### WORK TO COMPLETE
An exact reproduction of every record is required.

- - - -

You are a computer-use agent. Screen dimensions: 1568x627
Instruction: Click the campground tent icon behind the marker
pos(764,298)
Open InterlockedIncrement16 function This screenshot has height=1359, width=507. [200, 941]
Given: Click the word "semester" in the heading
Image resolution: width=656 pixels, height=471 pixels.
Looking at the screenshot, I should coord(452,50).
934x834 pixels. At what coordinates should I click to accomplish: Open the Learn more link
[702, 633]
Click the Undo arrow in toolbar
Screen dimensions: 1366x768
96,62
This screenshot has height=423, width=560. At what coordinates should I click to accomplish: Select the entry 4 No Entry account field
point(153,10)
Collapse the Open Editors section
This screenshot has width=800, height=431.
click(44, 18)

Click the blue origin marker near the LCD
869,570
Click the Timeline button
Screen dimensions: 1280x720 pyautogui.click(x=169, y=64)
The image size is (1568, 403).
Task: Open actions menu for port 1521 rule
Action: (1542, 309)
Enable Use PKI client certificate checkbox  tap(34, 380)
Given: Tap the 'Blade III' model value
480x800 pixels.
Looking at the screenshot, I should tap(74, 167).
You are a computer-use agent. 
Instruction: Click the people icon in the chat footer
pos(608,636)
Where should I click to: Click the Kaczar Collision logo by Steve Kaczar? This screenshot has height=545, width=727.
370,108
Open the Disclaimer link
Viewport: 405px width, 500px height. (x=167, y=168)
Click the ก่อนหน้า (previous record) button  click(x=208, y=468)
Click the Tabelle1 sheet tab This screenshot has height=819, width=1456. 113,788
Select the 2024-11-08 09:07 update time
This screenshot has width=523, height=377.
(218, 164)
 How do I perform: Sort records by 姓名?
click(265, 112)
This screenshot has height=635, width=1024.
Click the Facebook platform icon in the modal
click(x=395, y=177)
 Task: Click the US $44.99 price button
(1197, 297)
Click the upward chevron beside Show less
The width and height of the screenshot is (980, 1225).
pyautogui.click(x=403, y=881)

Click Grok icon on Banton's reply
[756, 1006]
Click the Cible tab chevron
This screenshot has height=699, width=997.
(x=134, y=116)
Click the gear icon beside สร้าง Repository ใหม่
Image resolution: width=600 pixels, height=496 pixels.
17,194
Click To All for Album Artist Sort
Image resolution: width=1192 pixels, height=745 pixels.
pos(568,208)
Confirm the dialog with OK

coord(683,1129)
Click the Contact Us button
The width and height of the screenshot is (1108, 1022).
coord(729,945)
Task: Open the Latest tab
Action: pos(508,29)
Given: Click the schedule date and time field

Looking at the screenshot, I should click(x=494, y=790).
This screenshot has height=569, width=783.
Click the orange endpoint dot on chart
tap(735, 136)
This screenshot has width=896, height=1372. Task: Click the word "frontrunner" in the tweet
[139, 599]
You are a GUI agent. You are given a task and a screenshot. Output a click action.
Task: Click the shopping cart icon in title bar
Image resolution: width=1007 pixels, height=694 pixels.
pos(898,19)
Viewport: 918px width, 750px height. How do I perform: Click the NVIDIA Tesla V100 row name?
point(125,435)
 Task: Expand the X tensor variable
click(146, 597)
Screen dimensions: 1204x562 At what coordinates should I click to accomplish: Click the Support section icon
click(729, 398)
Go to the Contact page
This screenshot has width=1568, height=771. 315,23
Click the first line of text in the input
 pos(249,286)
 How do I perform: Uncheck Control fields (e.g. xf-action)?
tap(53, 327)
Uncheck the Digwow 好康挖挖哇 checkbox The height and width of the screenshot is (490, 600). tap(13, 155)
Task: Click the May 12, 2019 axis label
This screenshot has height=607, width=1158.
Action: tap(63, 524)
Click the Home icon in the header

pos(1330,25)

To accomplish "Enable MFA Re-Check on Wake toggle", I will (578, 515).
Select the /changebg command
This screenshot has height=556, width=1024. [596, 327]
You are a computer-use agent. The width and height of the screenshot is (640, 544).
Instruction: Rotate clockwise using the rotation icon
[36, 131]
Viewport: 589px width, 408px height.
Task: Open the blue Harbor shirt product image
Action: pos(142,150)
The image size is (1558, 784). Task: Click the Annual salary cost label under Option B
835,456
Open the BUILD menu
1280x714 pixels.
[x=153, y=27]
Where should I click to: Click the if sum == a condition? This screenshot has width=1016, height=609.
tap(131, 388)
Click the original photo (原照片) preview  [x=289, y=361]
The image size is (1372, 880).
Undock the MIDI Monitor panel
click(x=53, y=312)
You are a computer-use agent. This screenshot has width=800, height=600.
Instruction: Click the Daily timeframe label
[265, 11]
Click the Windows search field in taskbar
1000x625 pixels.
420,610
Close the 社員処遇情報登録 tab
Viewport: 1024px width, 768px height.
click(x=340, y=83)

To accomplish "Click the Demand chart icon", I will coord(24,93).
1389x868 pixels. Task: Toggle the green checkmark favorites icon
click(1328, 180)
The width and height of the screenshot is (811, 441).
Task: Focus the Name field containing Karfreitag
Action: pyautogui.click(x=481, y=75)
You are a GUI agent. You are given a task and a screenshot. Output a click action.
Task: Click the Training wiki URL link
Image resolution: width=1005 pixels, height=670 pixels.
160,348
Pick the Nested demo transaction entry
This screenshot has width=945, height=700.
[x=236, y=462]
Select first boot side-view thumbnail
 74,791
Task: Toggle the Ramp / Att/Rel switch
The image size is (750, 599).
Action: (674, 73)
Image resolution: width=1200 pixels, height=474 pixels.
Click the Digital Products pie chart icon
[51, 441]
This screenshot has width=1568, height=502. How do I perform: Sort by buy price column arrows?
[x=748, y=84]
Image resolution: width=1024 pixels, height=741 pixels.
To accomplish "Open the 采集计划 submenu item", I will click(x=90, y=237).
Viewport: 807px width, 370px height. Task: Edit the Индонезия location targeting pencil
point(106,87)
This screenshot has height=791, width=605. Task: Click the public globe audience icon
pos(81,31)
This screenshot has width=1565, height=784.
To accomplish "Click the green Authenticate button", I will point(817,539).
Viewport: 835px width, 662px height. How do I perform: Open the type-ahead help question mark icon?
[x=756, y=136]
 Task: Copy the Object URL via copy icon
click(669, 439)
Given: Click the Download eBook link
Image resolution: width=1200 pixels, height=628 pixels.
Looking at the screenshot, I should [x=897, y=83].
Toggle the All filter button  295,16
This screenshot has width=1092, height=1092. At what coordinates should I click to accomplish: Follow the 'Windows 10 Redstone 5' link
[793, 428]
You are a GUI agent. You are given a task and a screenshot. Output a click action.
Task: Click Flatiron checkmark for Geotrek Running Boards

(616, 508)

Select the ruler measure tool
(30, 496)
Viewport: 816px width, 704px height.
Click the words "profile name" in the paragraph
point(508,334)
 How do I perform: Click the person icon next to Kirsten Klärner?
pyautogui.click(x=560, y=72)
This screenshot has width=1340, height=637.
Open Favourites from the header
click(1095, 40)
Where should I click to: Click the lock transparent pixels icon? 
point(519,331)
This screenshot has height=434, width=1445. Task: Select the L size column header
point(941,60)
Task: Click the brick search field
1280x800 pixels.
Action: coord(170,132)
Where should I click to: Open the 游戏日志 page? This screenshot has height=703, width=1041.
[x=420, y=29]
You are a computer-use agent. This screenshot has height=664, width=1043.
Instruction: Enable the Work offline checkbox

- - - -

### RESULT OF THE TASK
You are a computer-use agent. Screen dimensions: 1568x627
Instruction: Click the campground tent icon behind the marker
pos(764,298)
Open InterlockedIncrement16 function This screenshot has height=1359, width=507. [200, 941]
Given: Click the word "semester" in the heading
Image resolution: width=656 pixels, height=471 pixels.
Looking at the screenshot, I should coord(452,50).
934x834 pixels. At what coordinates should I click to accomplish: Open the Learn more link
[702, 633]
Click the Undo arrow in toolbar
Screen dimensions: 1366x768
96,62
This screenshot has height=423, width=560. At what coordinates should I click to accomplish: Select the entry 4 No Entry account field
point(153,10)
Collapse the Open Editors section
This screenshot has width=800, height=431.
click(44, 18)

Click the blue origin marker near the LCD
869,570
Click the Timeline button
Screen dimensions: 1280x720 pyautogui.click(x=169, y=64)
The image size is (1568, 403).
Task: Open actions menu for port 1521 rule
Action: (1542, 309)
Enable Use PKI client certificate checkbox  tap(34, 380)
Given: Tap the 'Blade III' model value
480x800 pixels.
Looking at the screenshot, I should tap(74, 167).
You are a computer-use agent. 
Instruction: Click the people icon in the chat footer
pos(608,636)
Where should I click to: Click the Kaczar Collision logo by Steve Kaczar? This screenshot has height=545, width=727.
370,108
Open the Disclaimer link
Viewport: 405px width, 500px height. (x=167, y=168)
Click the ก่อนหน้า (previous record) button  click(x=208, y=468)
Click the Tabelle1 sheet tab This screenshot has height=819, width=1456. 113,788
Select the 2024-11-08 09:07 update time
This screenshot has width=523, height=377.
(218, 164)
 How do I perform: Sort records by 姓名?
click(265, 112)
This screenshot has height=635, width=1024.
Click the Facebook platform icon in the modal
click(x=395, y=177)
 Task: Click the US $44.99 price button
(1197, 297)
Click the upward chevron beside Show less
The width and height of the screenshot is (980, 1225).
pyautogui.click(x=403, y=881)

Click Grok icon on Banton's reply
[756, 1006]
Click the Cible tab chevron
This screenshot has height=699, width=997.
(x=134, y=116)
Click the gear icon beside สร้าง Repository ใหม่
Image resolution: width=600 pixels, height=496 pixels.
17,194
Click To All for Album Artist Sort
Image resolution: width=1192 pixels, height=745 pixels.
pos(568,208)
Confirm the dialog with OK

coord(683,1129)
Click the Contact Us button
The width and height of the screenshot is (1108, 1022).
coord(729,945)
Task: Open the Latest tab
Action: pos(508,29)
Given: Click the schedule date and time field

Looking at the screenshot, I should click(x=494, y=790).
This screenshot has height=569, width=783.
Click the orange endpoint dot on chart
tap(735, 136)
This screenshot has width=896, height=1372. Task: Click the word "frontrunner" in the tweet
[139, 599]
You are a GUI agent. You are given a task and a screenshot. Output a click action.
Task: Click the shopping cart icon in title bar
Image resolution: width=1007 pixels, height=694 pixels.
pos(898,19)
Viewport: 918px width, 750px height. How do I perform: Click the NVIDIA Tesla V100 row name?
point(125,435)
 Task: Expand the X tensor variable
click(146, 597)
Screen dimensions: 1204x562 At what coordinates should I click to accomplish: Click the Support section icon
click(729, 398)
Go to the Contact page
This screenshot has width=1568, height=771. 315,23
Click the first line of text in the input
 pos(249,286)
 How do I perform: Uncheck Control fields (e.g. xf-action)?
tap(53, 327)
Uncheck the Digwow 好康挖挖哇 checkbox The height and width of the screenshot is (490, 600). tap(13, 155)
Task: Click the May 12, 2019 axis label
This screenshot has height=607, width=1158.
Action: tap(63, 524)
Click the Home icon in the header

pos(1330,25)

To accomplish "Enable MFA Re-Check on Wake toggle", I will (578, 515).
Select the /changebg command
This screenshot has height=556, width=1024. [596, 327]
You are a computer-use agent. The width and height of the screenshot is (640, 544).
Instruction: Rotate clockwise using the rotation icon
[36, 131]
Viewport: 589px width, 408px height.
Task: Open the blue Harbor shirt product image
Action: pos(142,150)
The image size is (1558, 784). Task: Click the Annual salary cost label under Option B
835,456
Open the BUILD menu
1280x714 pixels.
[x=153, y=27]
Where should I click to: Click the if sum == a condition? This screenshot has width=1016, height=609.
tap(131, 388)
Click the original photo (原照片) preview  [x=289, y=361]
The image size is (1372, 880).
Undock the MIDI Monitor panel
click(x=53, y=312)
You are a computer-use agent. This screenshot has width=800, height=600.
Instruction: Click the Daily timeframe label
[265, 11]
Click the Windows search field in taskbar
1000x625 pixels.
420,610
Close the 社員処遇情報登録 tab
Viewport: 1024px width, 768px height.
click(x=340, y=83)

To accomplish "Click the Demand chart icon", I will coord(24,93).
1389x868 pixels. Task: Toggle the green checkmark favorites icon
click(1328, 180)
The width and height of the screenshot is (811, 441).
Task: Focus the Name field containing Karfreitag
Action: pyautogui.click(x=481, y=75)
You are a GUI agent. You are given a task and a screenshot. Output a click action.
Task: Click the Training wiki URL link
Image resolution: width=1005 pixels, height=670 pixels.
160,348
Pick the Nested demo transaction entry
This screenshot has width=945, height=700.
[x=236, y=462]
Select first boot side-view thumbnail
 74,791
Task: Toggle the Ramp / Att/Rel switch
The image size is (750, 599).
Action: (674, 73)
Image resolution: width=1200 pixels, height=474 pixels.
Click the Digital Products pie chart icon
[51, 441]
This screenshot has width=1568, height=502. How do I perform: Sort by buy price column arrows?
[x=748, y=84]
Image resolution: width=1024 pixels, height=741 pixels.
To accomplish "Open the 采集计划 submenu item", I will click(x=90, y=237).
Viewport: 807px width, 370px height. Task: Edit the Индонезия location targeting pencil
point(106,87)
This screenshot has height=791, width=605. Task: Click the public globe audience icon
pos(81,31)
This screenshot has width=1565, height=784.
To accomplish "Click the green Authenticate button", I will point(817,539).
Viewport: 835px width, 662px height. How do I perform: Open the type-ahead help question mark icon?
[x=756, y=136]
 Task: Copy the Object URL via copy icon
click(669, 439)
Given: Click the Download eBook link
Image resolution: width=1200 pixels, height=628 pixels.
Looking at the screenshot, I should [x=897, y=83].
Toggle the All filter button  295,16
This screenshot has width=1092, height=1092. At what coordinates should I click to accomplish: Follow the 'Windows 10 Redstone 5' link
[793, 428]
You are a GUI agent. You are given a task and a screenshot. Output a click action.
Task: Click Flatiron checkmark for Geotrek Running Boards

(616, 508)

Select the ruler measure tool
(30, 496)
Viewport: 816px width, 704px height.
Click the words "profile name" in the paragraph
point(508,334)
 How do I perform: Click the person icon next to Kirsten Klärner?
pyautogui.click(x=560, y=72)
This screenshot has width=1340, height=637.
Open Favourites from the header
click(1095, 40)
Where should I click to: Click the lock transparent pixels icon? 
point(519,331)
This screenshot has height=434, width=1445. Task: Select the L size column header
point(941,60)
Task: Click the brick search field
1280x800 pixels.
Action: coord(170,132)
Where should I click to: Open the 游戏日志 page? This screenshot has height=703, width=1041.
[x=420, y=29]
You are a computer-use agent. This screenshot has height=664, width=1043.
Instruction: Enable the Work offline checkbox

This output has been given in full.